TASK OBJECTIVE:
Among the lines of the records, please find those that contain the word "card" and copy them.

** DATA SHOWN follows **

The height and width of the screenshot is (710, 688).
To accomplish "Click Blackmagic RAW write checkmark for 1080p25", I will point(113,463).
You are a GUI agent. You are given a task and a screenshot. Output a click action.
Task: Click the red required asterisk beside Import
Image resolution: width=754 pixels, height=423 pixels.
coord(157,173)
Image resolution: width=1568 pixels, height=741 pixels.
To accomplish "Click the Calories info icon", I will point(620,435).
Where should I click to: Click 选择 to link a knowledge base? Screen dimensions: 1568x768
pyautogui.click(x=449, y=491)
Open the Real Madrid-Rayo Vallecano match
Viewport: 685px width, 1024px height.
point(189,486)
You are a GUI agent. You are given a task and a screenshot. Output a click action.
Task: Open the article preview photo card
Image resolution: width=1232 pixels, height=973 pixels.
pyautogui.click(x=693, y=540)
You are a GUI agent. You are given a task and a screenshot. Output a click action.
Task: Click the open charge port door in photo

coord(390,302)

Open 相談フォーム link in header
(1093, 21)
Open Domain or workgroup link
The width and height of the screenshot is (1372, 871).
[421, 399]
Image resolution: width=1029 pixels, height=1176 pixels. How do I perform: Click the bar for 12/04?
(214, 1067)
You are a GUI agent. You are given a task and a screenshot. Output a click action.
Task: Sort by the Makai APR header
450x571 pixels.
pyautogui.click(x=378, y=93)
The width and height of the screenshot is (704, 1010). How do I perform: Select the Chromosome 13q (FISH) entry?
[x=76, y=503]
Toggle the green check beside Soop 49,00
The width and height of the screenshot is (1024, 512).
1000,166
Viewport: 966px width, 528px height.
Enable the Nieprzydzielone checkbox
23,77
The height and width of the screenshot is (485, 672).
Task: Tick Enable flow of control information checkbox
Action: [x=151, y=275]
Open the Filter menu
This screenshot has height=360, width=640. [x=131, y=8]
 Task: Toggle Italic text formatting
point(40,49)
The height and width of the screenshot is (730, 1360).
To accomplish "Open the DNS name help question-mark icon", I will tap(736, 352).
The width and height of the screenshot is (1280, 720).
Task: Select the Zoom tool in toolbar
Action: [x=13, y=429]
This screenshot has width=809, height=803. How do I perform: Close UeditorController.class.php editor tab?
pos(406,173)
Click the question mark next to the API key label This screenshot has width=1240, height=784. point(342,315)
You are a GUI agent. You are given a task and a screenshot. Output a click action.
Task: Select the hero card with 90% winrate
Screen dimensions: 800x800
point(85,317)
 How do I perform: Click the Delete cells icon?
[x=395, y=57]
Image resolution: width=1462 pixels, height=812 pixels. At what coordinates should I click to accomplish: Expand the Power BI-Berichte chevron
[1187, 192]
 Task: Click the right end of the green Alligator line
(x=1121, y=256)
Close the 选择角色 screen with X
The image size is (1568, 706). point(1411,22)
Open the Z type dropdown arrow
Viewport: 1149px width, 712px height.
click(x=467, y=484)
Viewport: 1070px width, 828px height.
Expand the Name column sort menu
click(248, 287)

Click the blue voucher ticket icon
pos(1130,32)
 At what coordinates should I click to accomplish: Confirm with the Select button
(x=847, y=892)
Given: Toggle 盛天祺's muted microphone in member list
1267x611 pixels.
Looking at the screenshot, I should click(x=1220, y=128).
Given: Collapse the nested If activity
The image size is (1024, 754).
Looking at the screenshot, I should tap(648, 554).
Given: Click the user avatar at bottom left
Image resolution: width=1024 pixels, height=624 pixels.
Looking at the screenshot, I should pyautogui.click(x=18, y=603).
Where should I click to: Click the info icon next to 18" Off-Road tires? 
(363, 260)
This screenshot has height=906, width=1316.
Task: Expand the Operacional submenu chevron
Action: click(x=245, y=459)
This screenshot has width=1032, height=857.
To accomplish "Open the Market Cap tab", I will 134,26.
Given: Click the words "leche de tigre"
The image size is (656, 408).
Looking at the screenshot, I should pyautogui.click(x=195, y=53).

** End of DATA SHOWN **

TASK RESPONSE:
Task: Open the article preview photo card
Task: Select the hero card with 90% winrate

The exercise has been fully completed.